Directions:
The output is a word-for-word repeat of the listing below, free of images.

Start of Block

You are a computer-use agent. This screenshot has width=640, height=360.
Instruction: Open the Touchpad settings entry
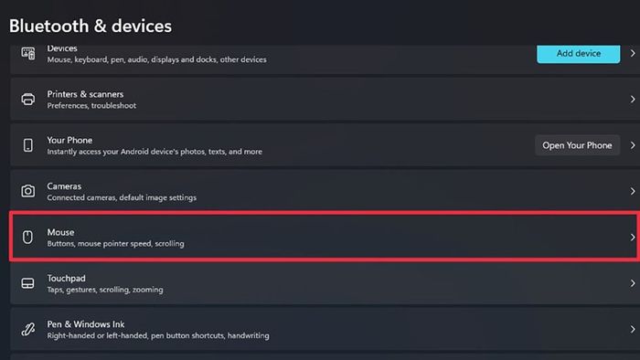(325, 283)
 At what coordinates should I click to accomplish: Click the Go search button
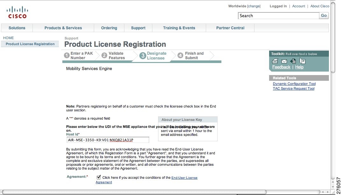pos(324,16)
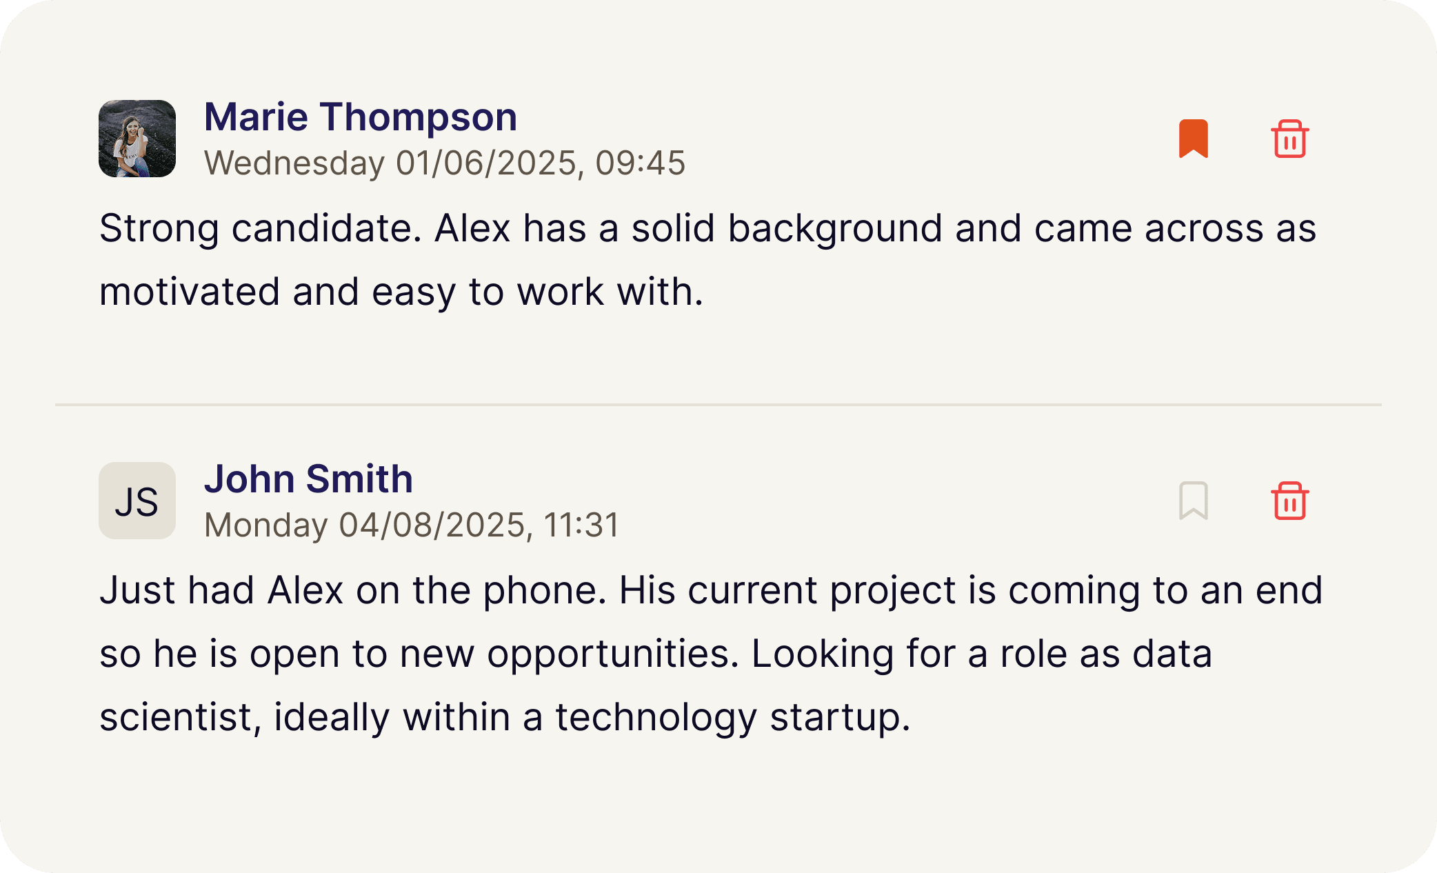Click Marie's avatar thumbnail image
This screenshot has width=1437, height=873.
click(137, 140)
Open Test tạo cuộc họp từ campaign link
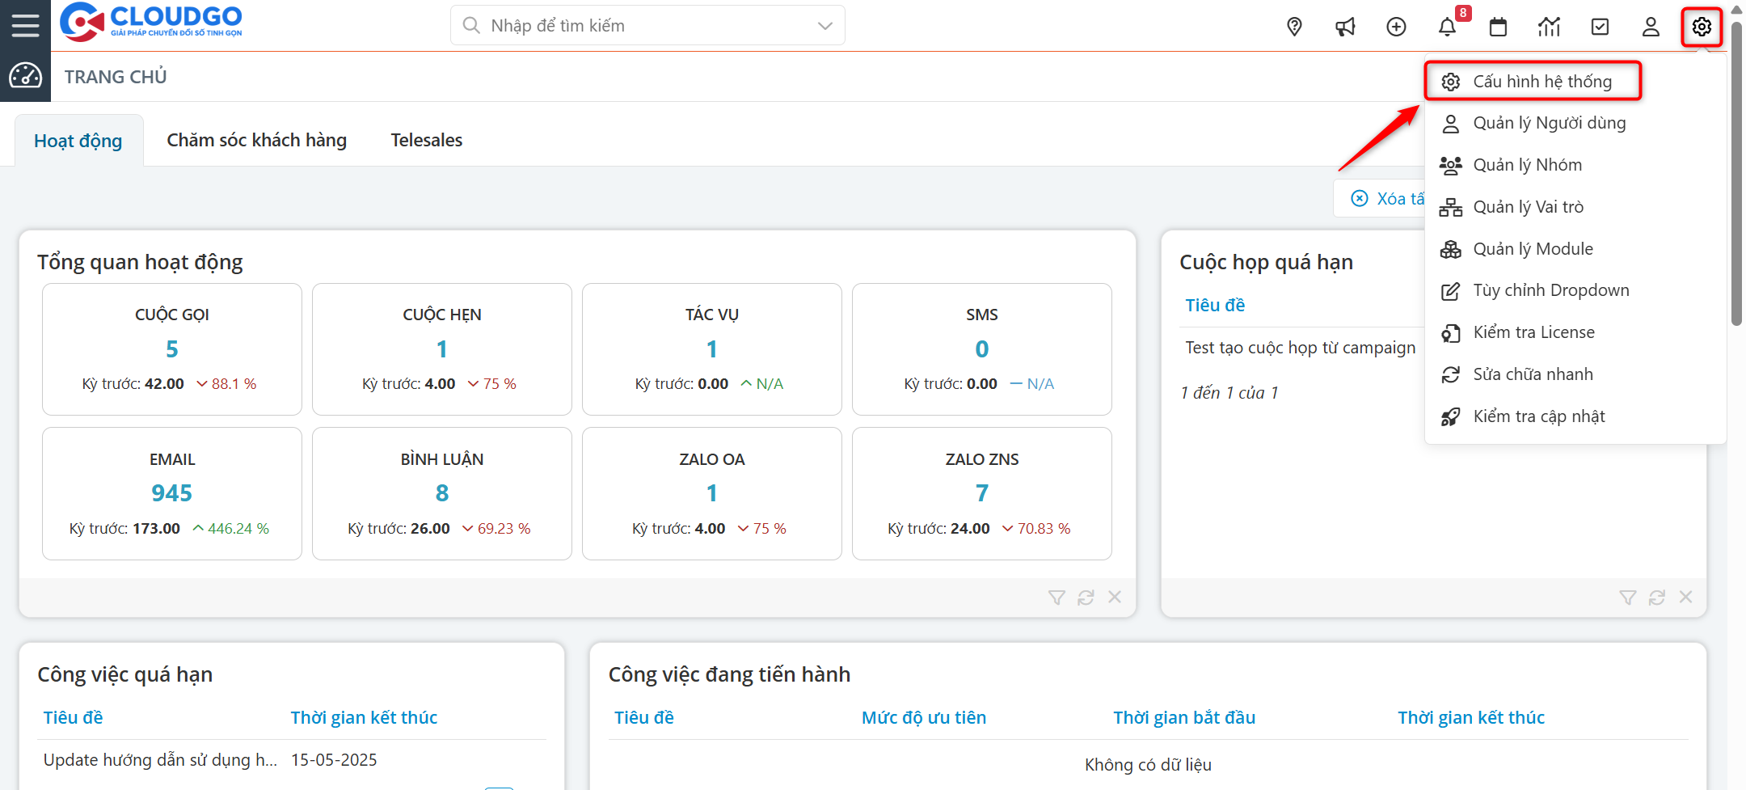Image resolution: width=1746 pixels, height=790 pixels. [x=1300, y=348]
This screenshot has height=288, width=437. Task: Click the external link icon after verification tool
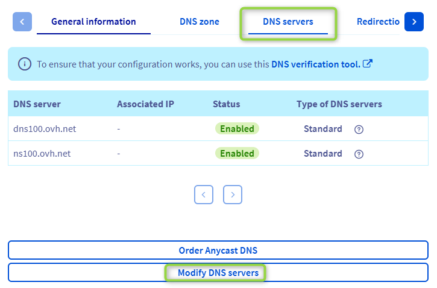(x=367, y=64)
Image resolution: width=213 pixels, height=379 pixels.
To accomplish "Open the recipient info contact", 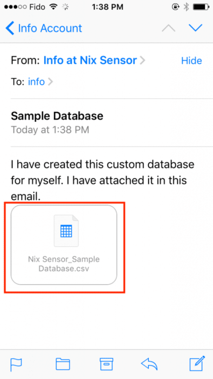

End of Block

Completed exercise:
You are a computer-use agent. This screenshot has width=640, height=360.
Instruction: Open the Touchpad settings entry
(325, 283)
 At what coordinates should I click to accomplish: Click the Go search button
pos(324,16)
Click Marie's avatar thumbnail image
This screenshot has width=1437, height=873.
click(137, 140)
Open Test tạo cuộc họp từ campaign link
Image resolution: width=1746 pixels, height=790 pixels. [x=1300, y=348]
This screenshot has height=288, width=437. Task: Click the external link icon after verification tool
(x=367, y=64)
Image resolution: width=213 pixels, height=379 pixels.
To accomplish "Open the recipient info contact", 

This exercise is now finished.